At first sight, the name, "May Flower,"-for this lovely yet lowly evergreen, appearing as it often does in sunny spots and uplands even in March, when the season is moderate, ready to bloom at the first caressings of sunshine in our cold northern latitude,-seems inefficient and indefinite; but a glance at historic association will give the name, "May Flower," a peculiar and touching appositeness.

It was the name of the frail bark that bore the Pilgrims to our shores. This pale, pink blossom, with its surpassing

fragrance, was the first to greet the eye of woman, when the bleak winter abated its rigors; and the sunshine, in revealing its beauty, whispered, all is not utterly barren and desolate in this "howling wilderness;" and she called it the May Flower, partly in reference to the ship that had borne her hither, partly in memory of the Maypoie, bedecked with blossoms in "fatherland."

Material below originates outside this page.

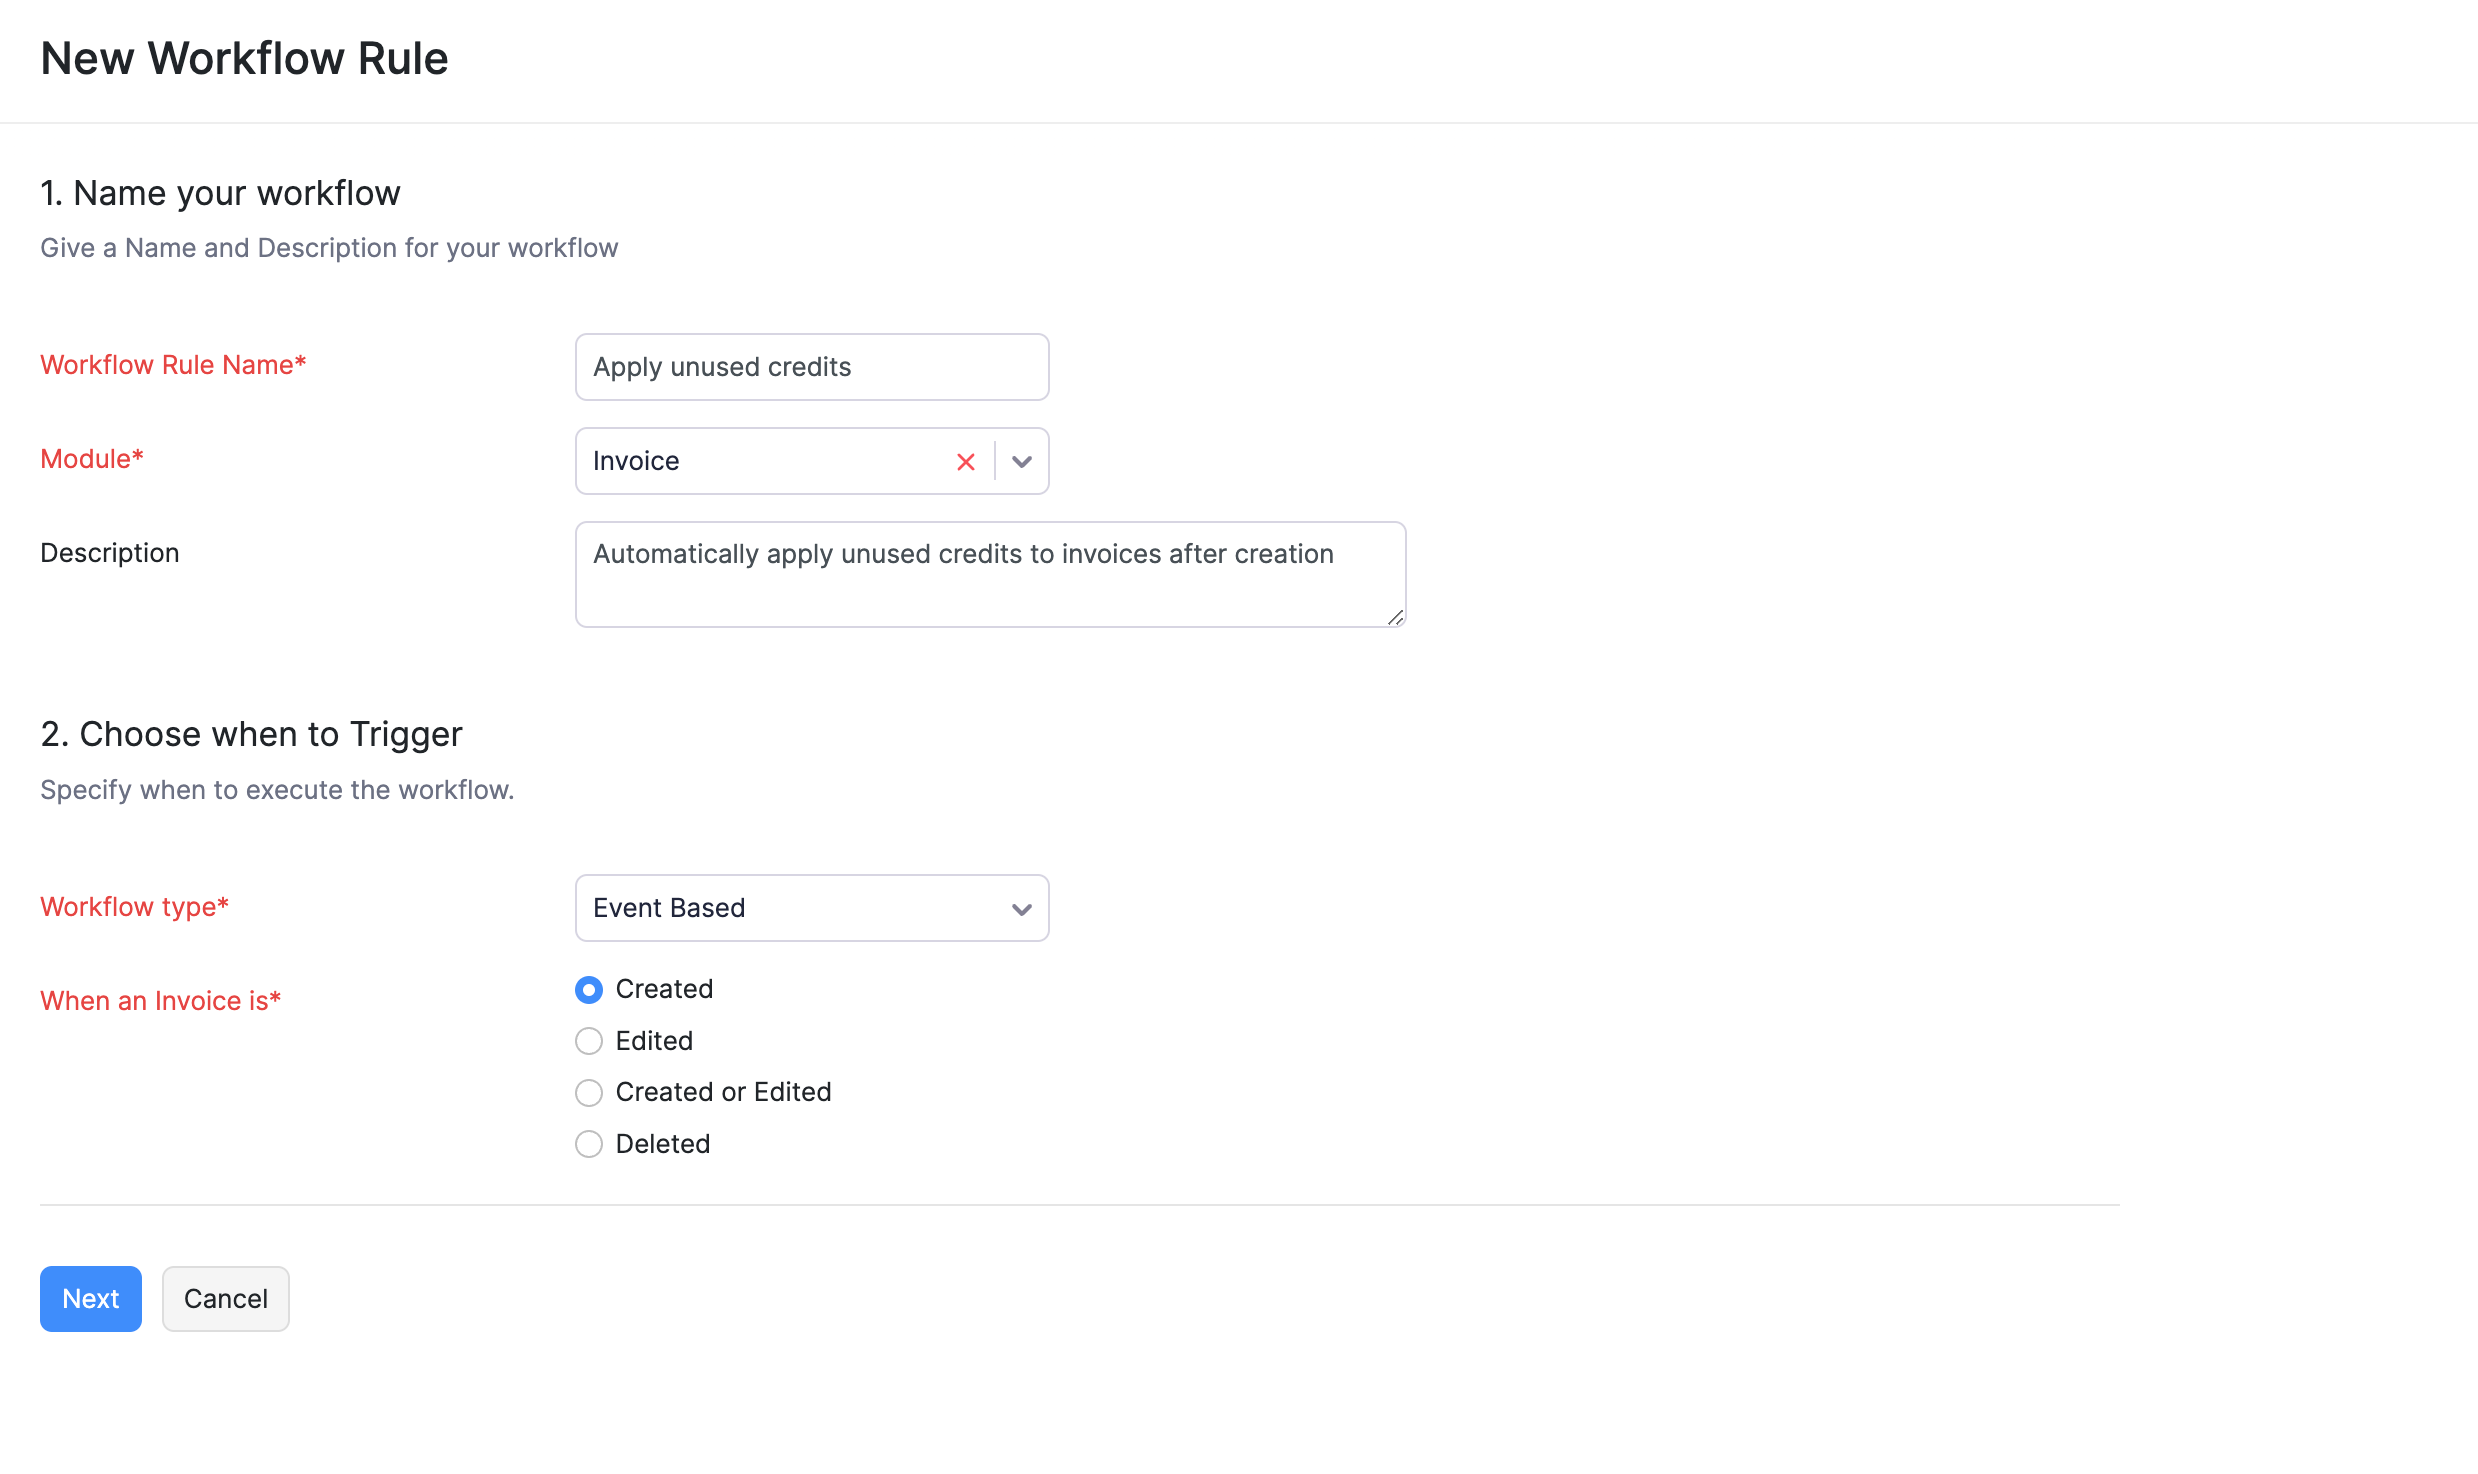Click the Invoice text in Module field
2478x1474 pixels.
coord(636,461)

To me, this flower is a link binding the sex of the present day to the suffering, struggling, devoted, and unrecorded matrons of that day of hardy toil, and self-sacrificing love and duty. I look into its meek face, and see, in my mind's eye, the pale, drooping women of those days, who stifled the weakness of the sex, smothered the heart's yearnings, and nobly and patiently died, while their sterr husbands and fathers laid the corner-stone of empire, and planted, in the midst of blood and peril, the handful of corn, the "fruit thereof to shake like Lebanon."

Ay, touching, most touching, in this point of view, does this blossom become to me, emblematic, as flowers always are, of the tenderness, the beauty, and the devotedness of woman, blessing with her life-restoring love, not the garden and the palace wall alone, but the waste places of poverty, and the desolate and arid wilds of grief and pain.

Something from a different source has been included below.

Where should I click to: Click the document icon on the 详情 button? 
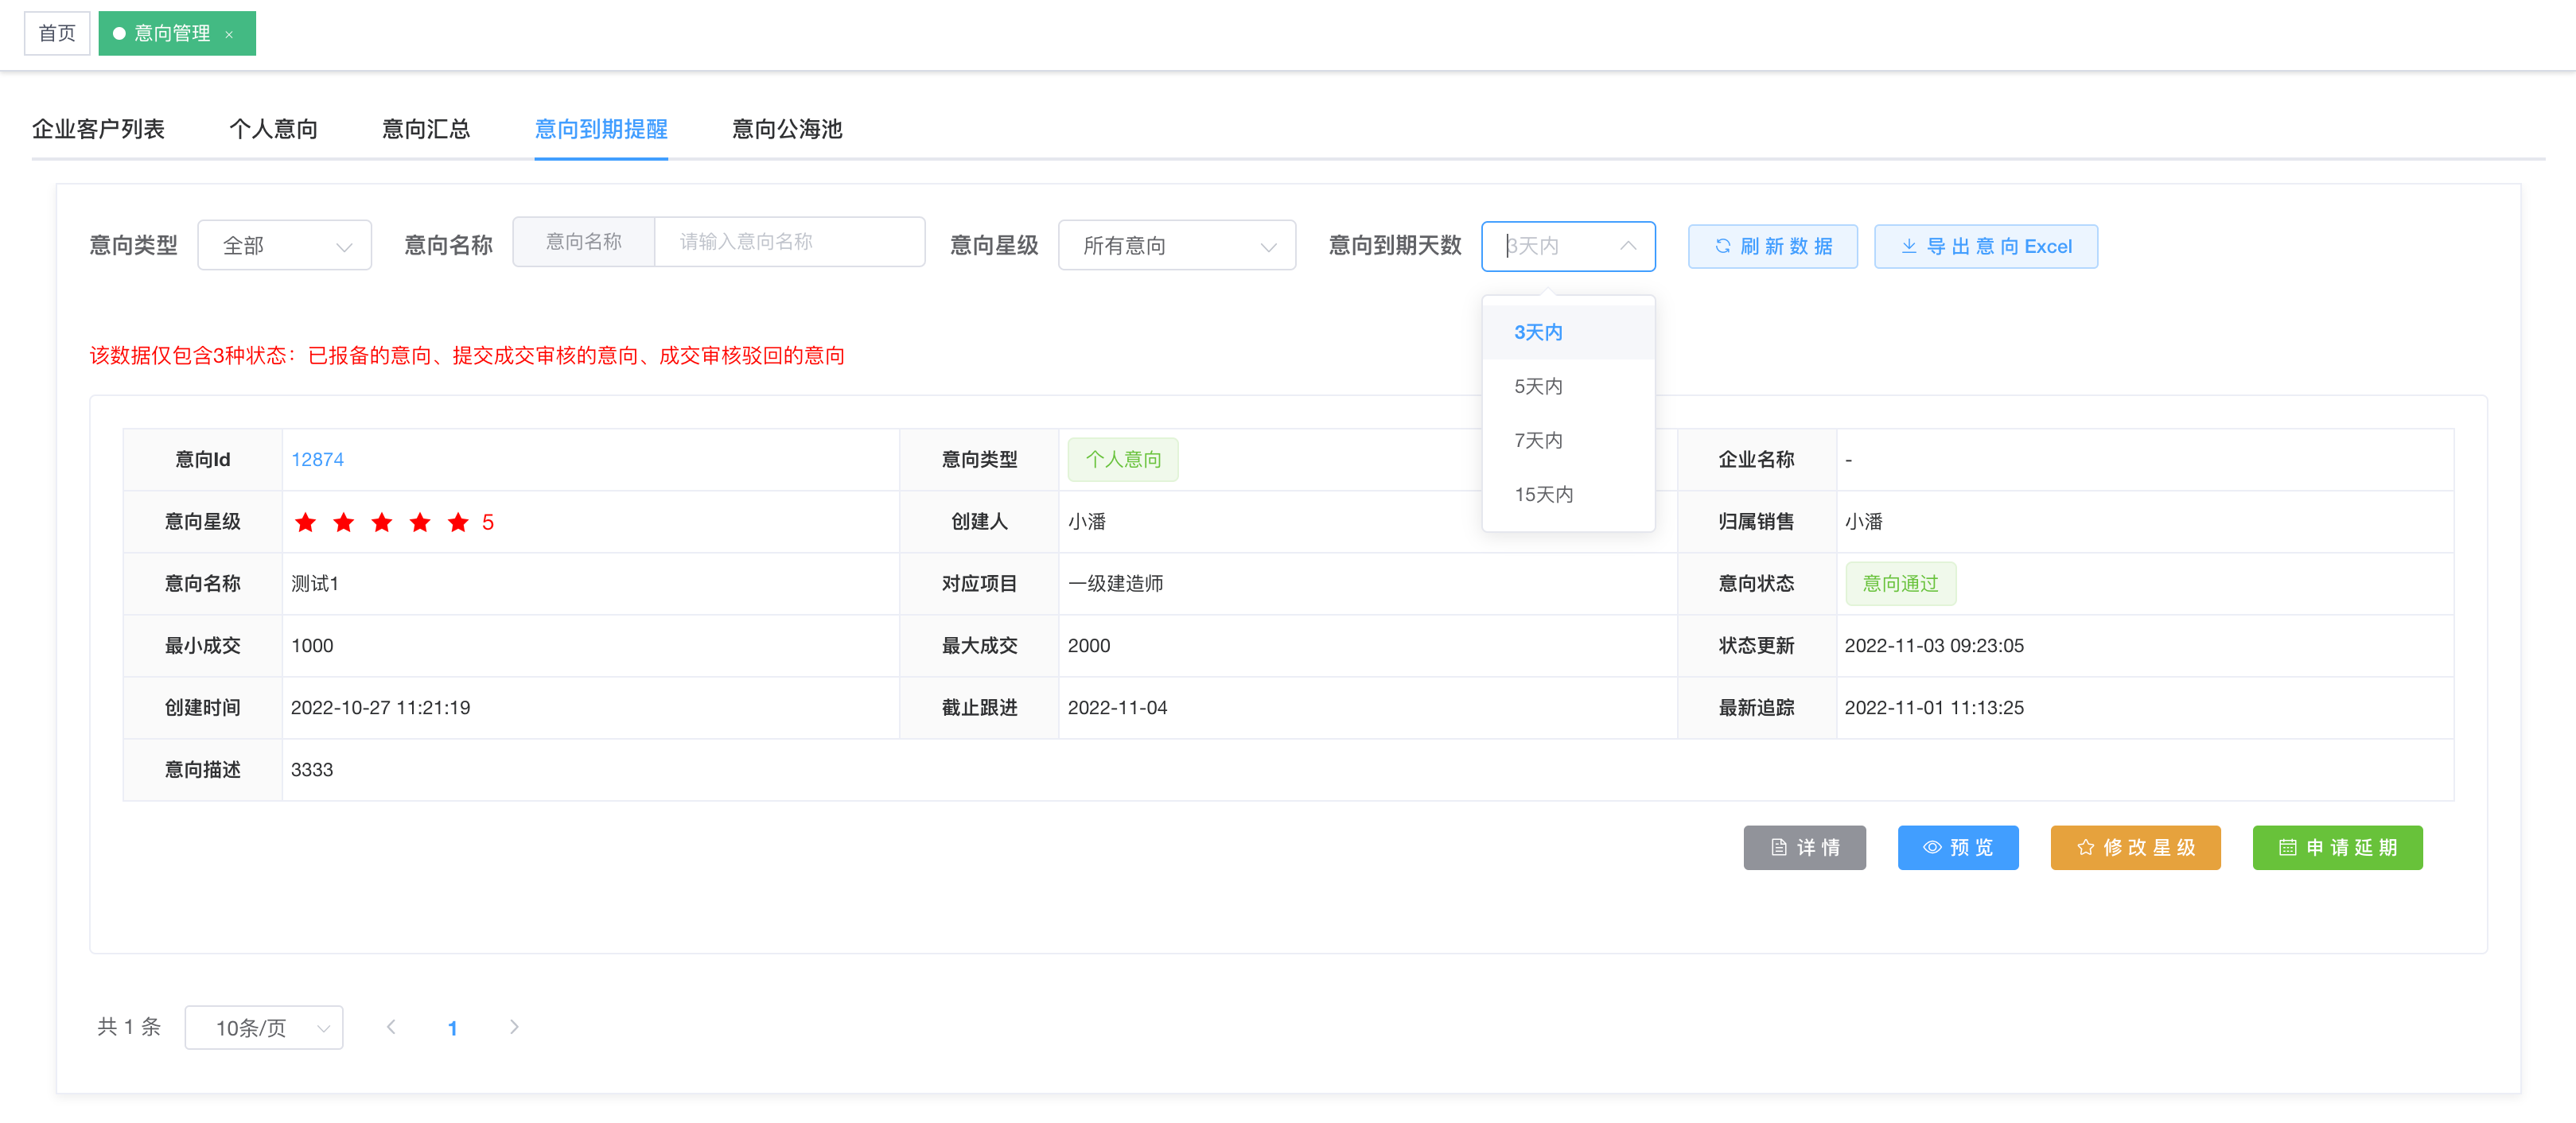coord(1778,847)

The May Flower, blooming amidst sleet and snow, fragrant, lowly, evergreen, and most beautiful, is peculiarly appropriate as an emblem of the wives and the daughters of the Pilgrim Fathers. This one blossom decking the hoary crown of winter, is like the pitying gift of spring; so they with their

hardy graces must have served somewhat to abate the savageness of virtue in those hard principled, hard thinking men ;— and there let me not be supposed to speak irreverently.

It has sometimes been attempted to soften down the asperities of the Pilgrim character into something more accordant with the genialities of life than what appears upon the face of history. It is a futile task. They were men of a great age, men habituated to daring and subtle thought, who had learned to grasp what they believed to be truth, even with the desperation of those who clung to the horns of the altar ; and they had accustomed themselves to the heroic bearing of those ready to lay down their lives for its sake. They were Cromwell-men, Milton-men, full of the arrogance of manly prerogative, little careful for the gentleness suited to lady's bower, and rarely disposed to turn aside to the "delectable fields" of merely domestic enjoyment.

Indeed, men who had nobly converted the hearth-stone into an altar for the Most High, and each declared himself, "Priest unto the Lord," in the stern simplicity of primitive worship, inasmuch as they had spurned from them the vestments of popery, were likely, in assuming the sacred office, by an instinctive reverence, to assume a portion of the monkishness hitherto associated therewith; and hence arose, in part, that severity of life, that sternness of discipline, that ascetic renunciation of the natural tendencies of the human heart, that rejection of human sympathy, and rooting out as it were of human sensibilities.